## EXCERPTED RECORDS
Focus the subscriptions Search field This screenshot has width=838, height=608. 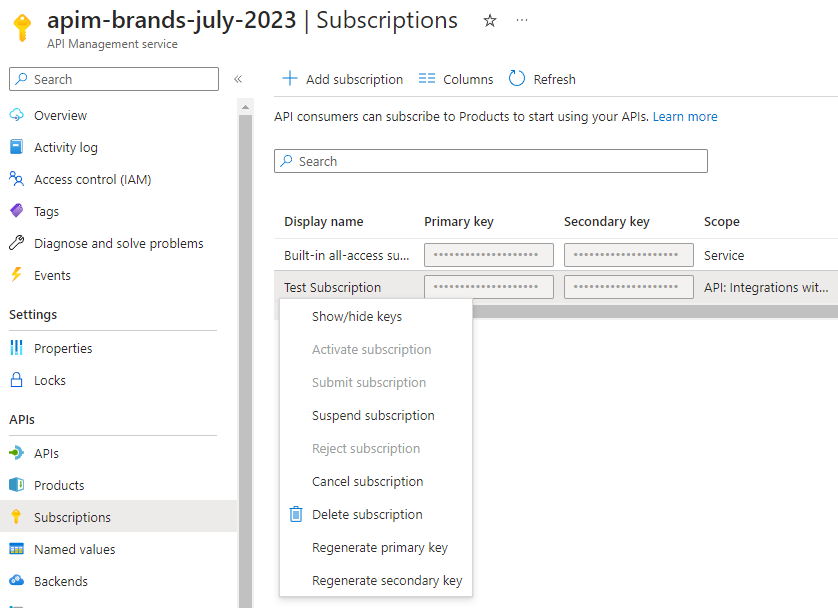491,161
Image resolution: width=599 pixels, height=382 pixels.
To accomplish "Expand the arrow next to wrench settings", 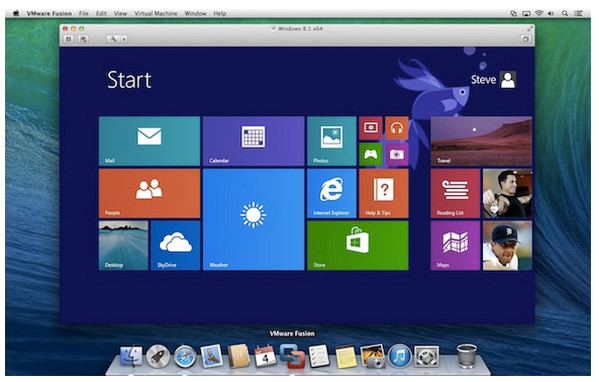I will [124, 39].
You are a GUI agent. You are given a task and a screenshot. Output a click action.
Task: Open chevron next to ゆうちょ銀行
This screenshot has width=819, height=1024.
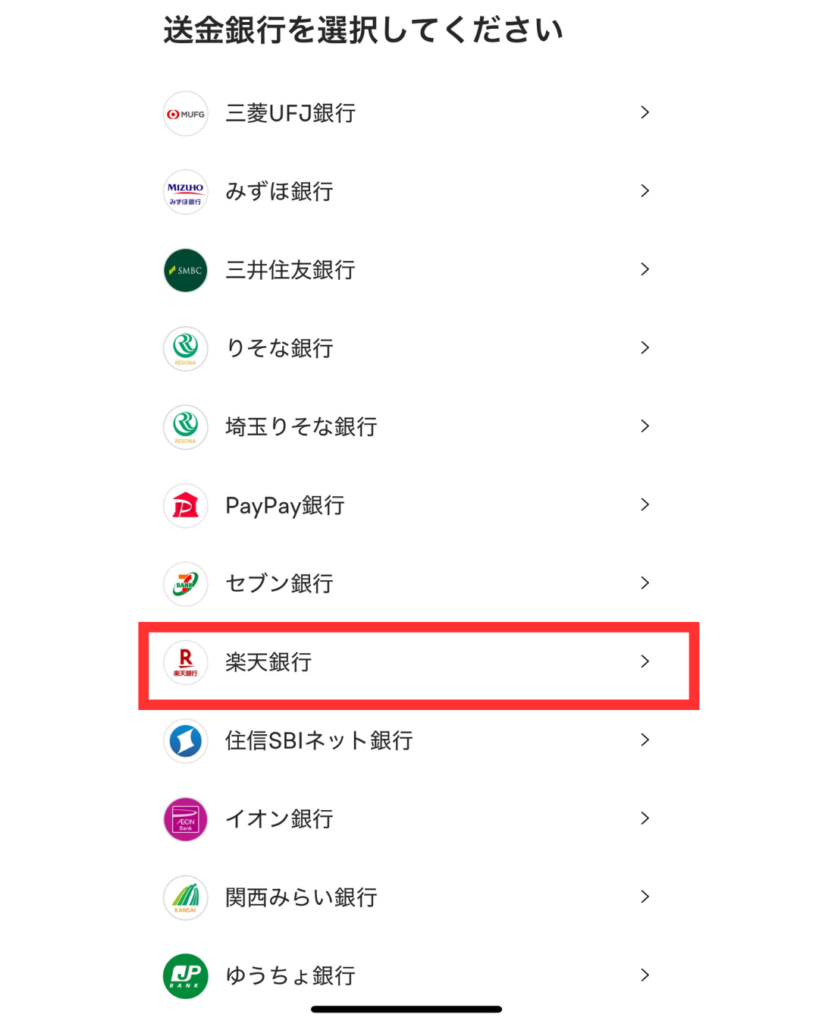coord(645,975)
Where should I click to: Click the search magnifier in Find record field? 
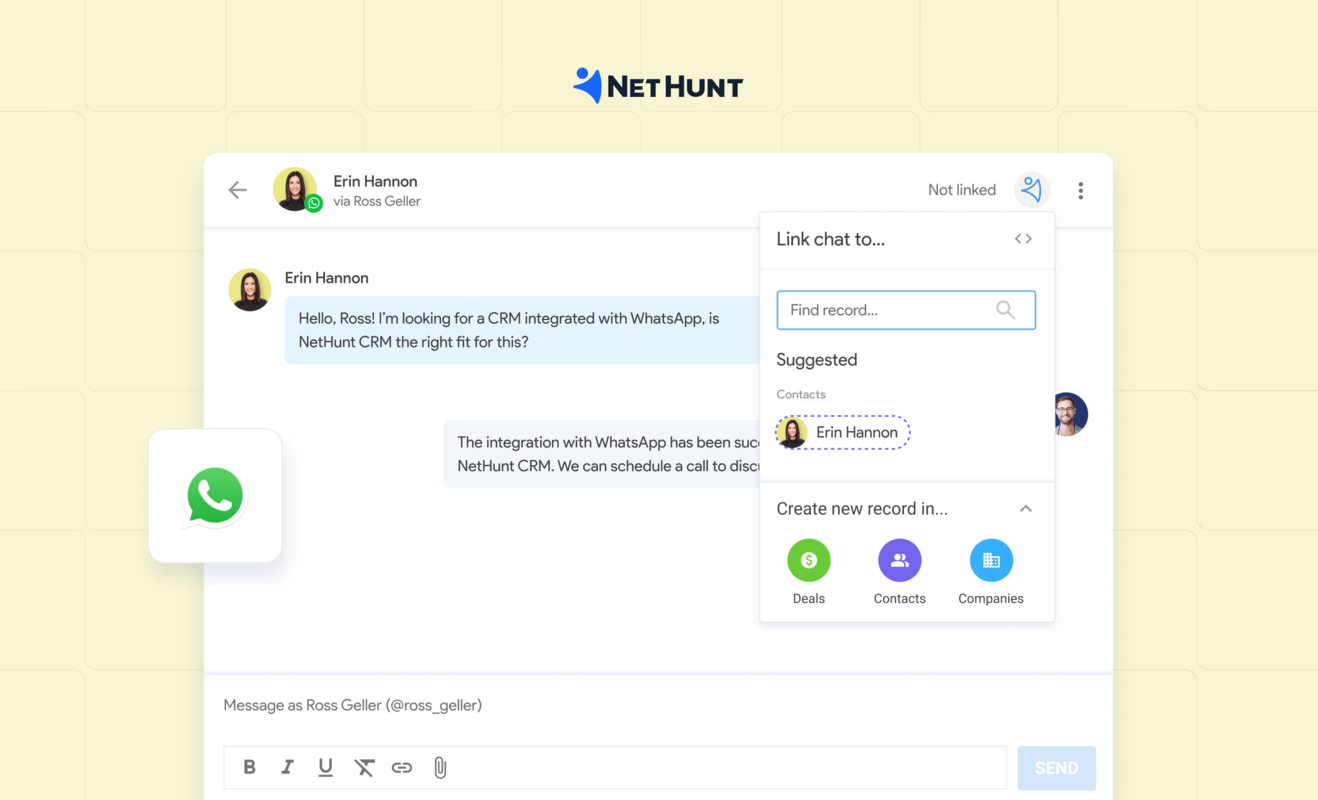(1005, 310)
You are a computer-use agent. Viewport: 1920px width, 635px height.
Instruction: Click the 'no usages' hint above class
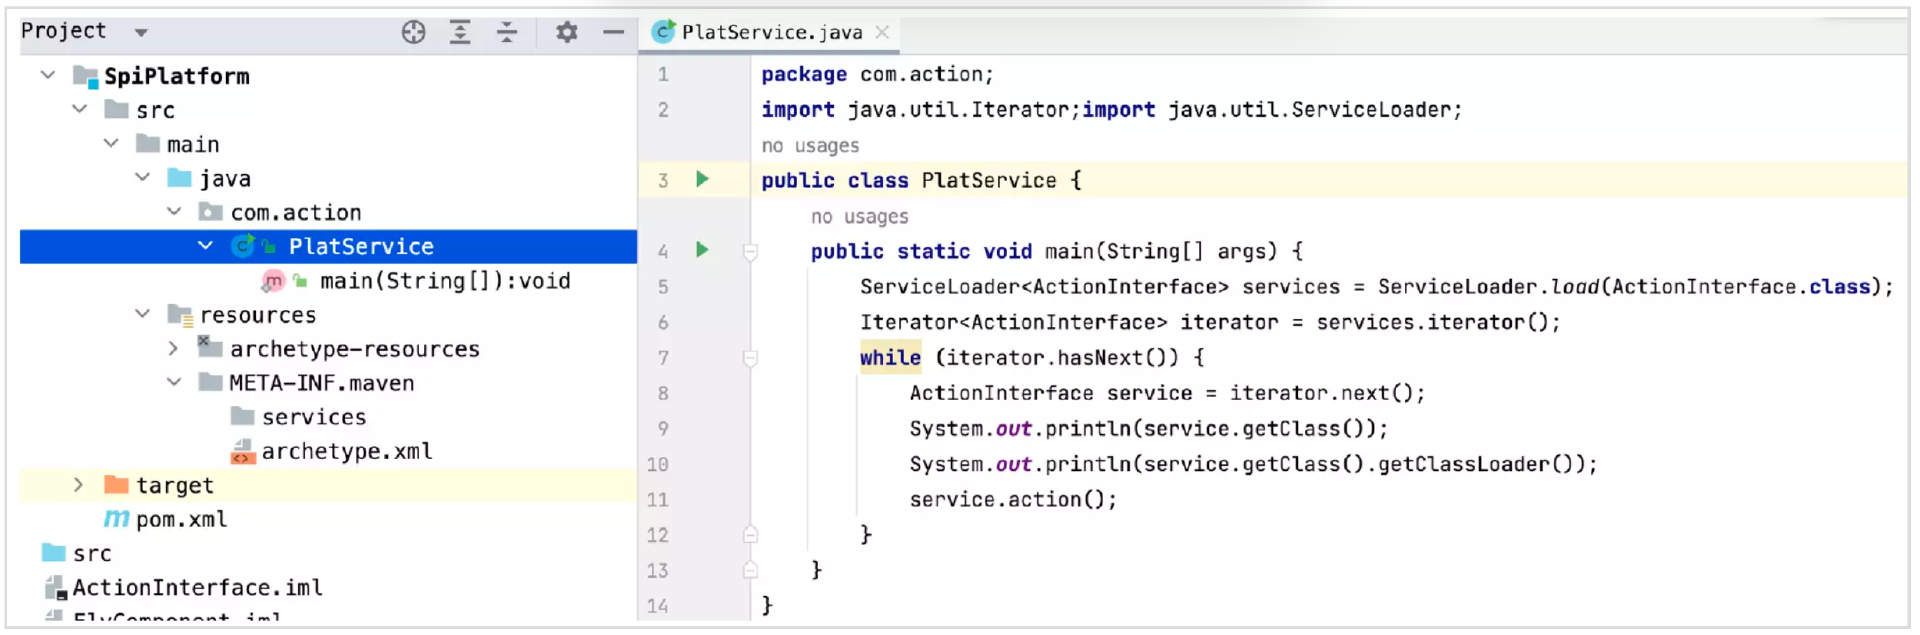tap(810, 146)
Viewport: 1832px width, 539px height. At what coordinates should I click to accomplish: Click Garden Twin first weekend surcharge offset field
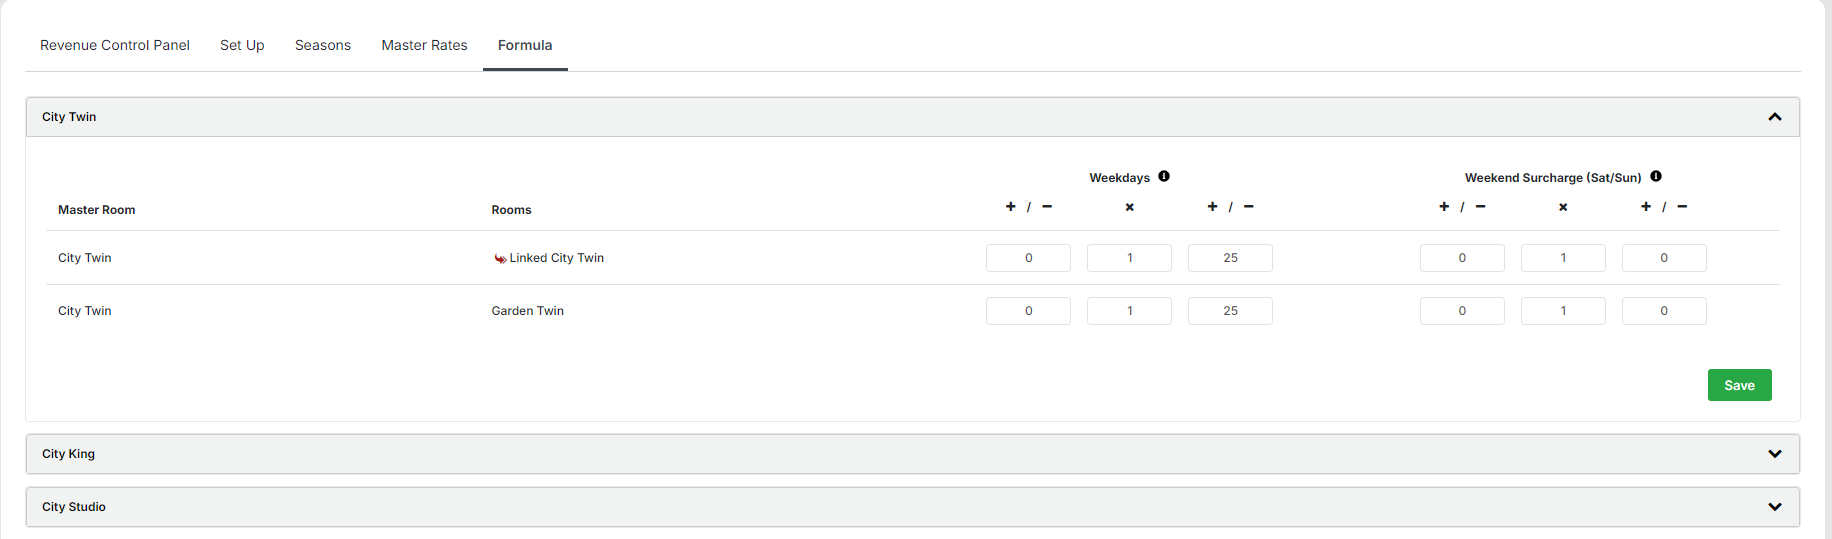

## YOUR INSTRUCTIONS
Rewrite everything from the line containing "You are a GUI" down to the line containing "(1005, 310)", both included, as a JSON list of strings with one string per line and blank lines omitted. Leave the pictures out of the answer.

## EXERCISE SOLUTION
[
  "You are a GUI agent. You are given a task and a screenshot. Output a click action.",
  "Task: Open chevron next to ゆうちょ銀行",
  "This screenshot has width=819, height=1024.",
  "coord(645,975)",
  "Where should I click to: Click the search magnifier in Find record field? ",
  "(1005, 310)"
]